-------- Provided records

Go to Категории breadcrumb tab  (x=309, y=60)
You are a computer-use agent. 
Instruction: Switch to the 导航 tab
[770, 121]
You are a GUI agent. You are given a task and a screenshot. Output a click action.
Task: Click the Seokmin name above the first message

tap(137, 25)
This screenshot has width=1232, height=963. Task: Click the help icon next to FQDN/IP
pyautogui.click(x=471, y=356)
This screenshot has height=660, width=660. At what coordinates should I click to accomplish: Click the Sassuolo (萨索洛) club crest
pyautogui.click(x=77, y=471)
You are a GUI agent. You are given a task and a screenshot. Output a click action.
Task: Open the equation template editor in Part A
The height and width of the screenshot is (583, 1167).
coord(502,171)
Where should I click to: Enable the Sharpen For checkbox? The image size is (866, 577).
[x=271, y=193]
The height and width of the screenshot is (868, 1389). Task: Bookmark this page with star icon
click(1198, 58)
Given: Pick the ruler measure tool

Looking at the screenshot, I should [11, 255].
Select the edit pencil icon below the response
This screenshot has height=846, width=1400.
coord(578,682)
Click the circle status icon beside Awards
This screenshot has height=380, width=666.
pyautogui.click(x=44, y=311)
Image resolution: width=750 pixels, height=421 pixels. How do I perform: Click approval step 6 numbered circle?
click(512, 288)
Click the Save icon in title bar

----------------

# Given exercise
Format every line of the items above as a numbered list, leaving out the blank lines.

# Result of this task
1. Go to Категории breadcrumb tab  (x=309, y=60)
2. You are a computer-use agent. 
3. Instruction: Switch to the 导航 tab
4. [770, 121]
5. You are a GUI agent. You are given a task and a screenshot. Output a click action.
6. Task: Click the Seokmin name above the first message
7. tap(137, 25)
8. This screenshot has width=1232, height=963. Task: Click the help icon next to FQDN/IP
9. pyautogui.click(x=471, y=356)
10. This screenshot has height=660, width=660. At what coordinates should I click to accomplish: Click the Sassuolo (萨索洛) club crest
11. pyautogui.click(x=77, y=471)
12. You are a GUI agent. You are given a task and a screenshot. Output a click action.
13. Task: Open the equation template editor in Part A
14. The height and width of the screenshot is (583, 1167).
15. coord(502,171)
16. Where should I click to: Enable the Sharpen For checkbox? The image size is (866, 577).
17. [x=271, y=193]
18. The height and width of the screenshot is (868, 1389). Task: Bookmark this page with star icon
19. click(1198, 58)
20. Given: Pick the ruler measure tool
21. Looking at the screenshot, I should [11, 255].
22. Select the edit pencil icon below the response
23. This screenshot has height=846, width=1400.
24. coord(578,682)
25. Click the circle status icon beside Awards
26. This screenshot has height=380, width=666.
27. pyautogui.click(x=44, y=311)
28. Image resolution: width=750 pixels, height=421 pixels. How do I perform: Click approval step 6 numbered circle?
29. click(512, 288)
30. Click the Save icon in title bar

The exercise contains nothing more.